Local dignitaries, Jewish community members and others gathered on Sunday, March 31, for the grand opening of the first-ever mikvah on the Korean Peninsula.
Among those who attended the event were U.S. Ambassador to the Republic of Korea Harry B. Harris and U.S. Army Chaplain Rabbi Henry Soussan, who served as master of ceremonies. The mayor of Seoul, Park Won-Soon, sent a video greeting with former South Korea National Assembly member Jin Park, who was in attendance.
“We were overwhelmed by everyone’s reaction,” Rabbi Osher Litzman, who serves as co-director of Chabad of Korea with his wife, Mussy told Chabad.org. “Everyone found the mikvah design appealing. Each person had their own reason for liking the design, but all about the unique and welcoming experience they felt by entering the mikvah room.”

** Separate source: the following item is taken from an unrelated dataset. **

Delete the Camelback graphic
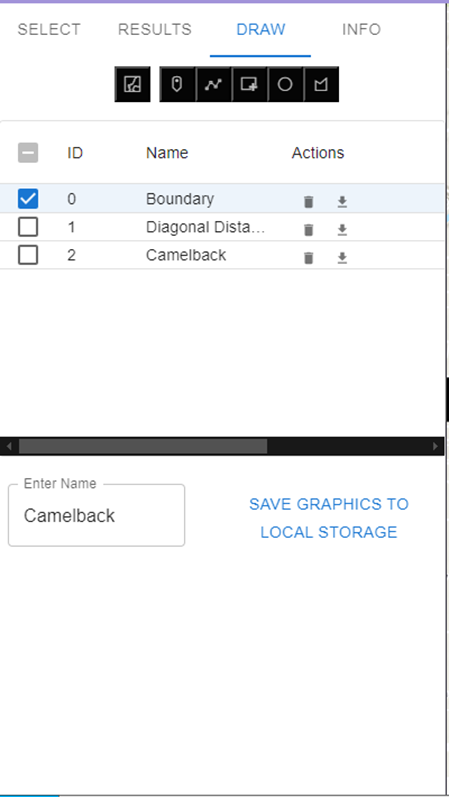Viewport: 449px width, 797px height. click(x=308, y=258)
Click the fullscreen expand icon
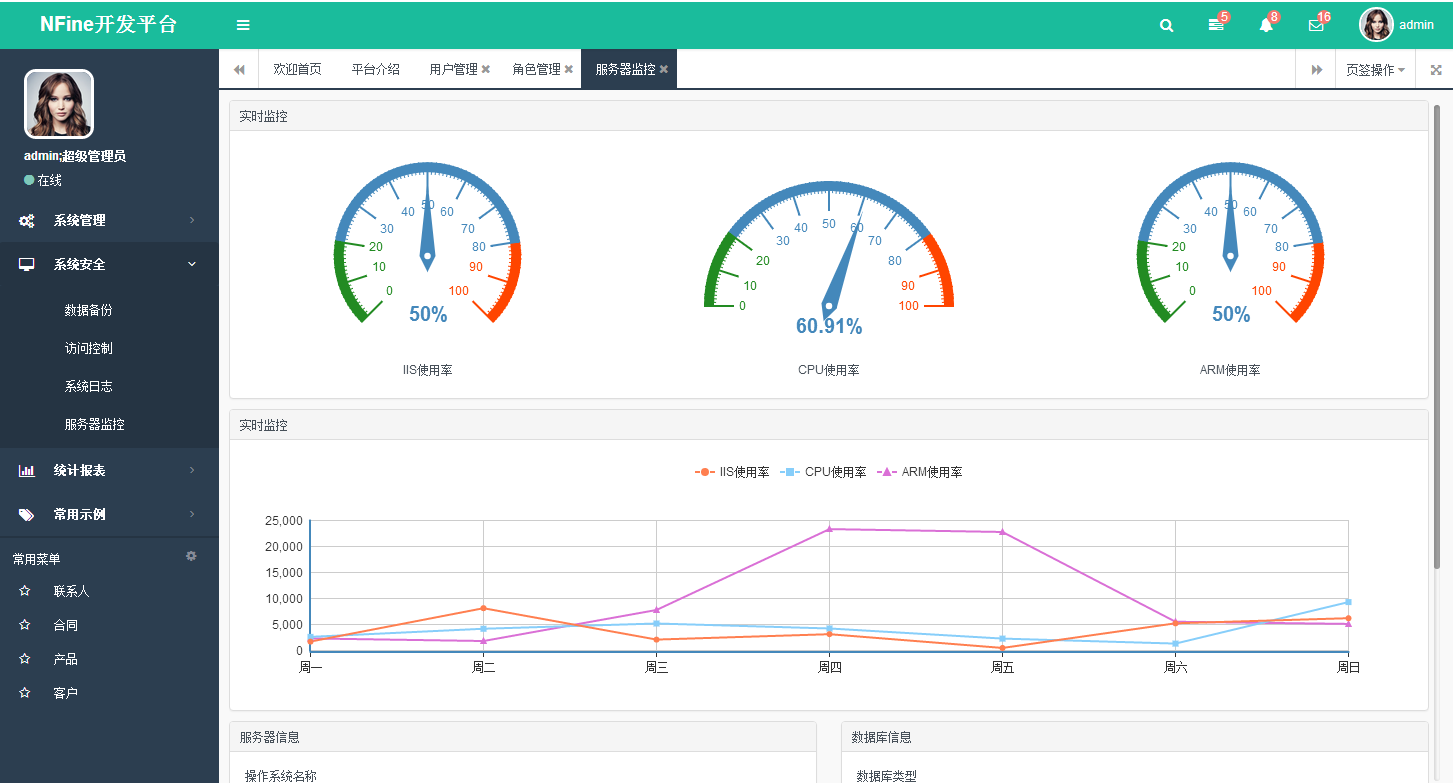Image resolution: width=1453 pixels, height=783 pixels. tap(1436, 70)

At any given time, several hundred Jews call South Korea home. This number includes educators, U.S. Army personnel and their families, students, diplomats, tourists and business people from around the world, mostly the United States and Israel.
Until now, Jewish women who wanted to practice the laws ofritual purity had to travel to Japan or China. Using the waters of a nearby beach was a possibility (with someone there to ensure that her tevillah [immersion] was complete), but that required waiting until very late when the beaches in Korea were empty. Other women have gone with Mussy Litzman to the ocean about 90 minutes from Seoul. Each option, though, required a lot of preplanning, juggling of schedules and, in some cases, expensive airline ticket fees.
That’s why opening a mikvah was a dream that the Litzmans had since they moved to Seoul 10 years ago.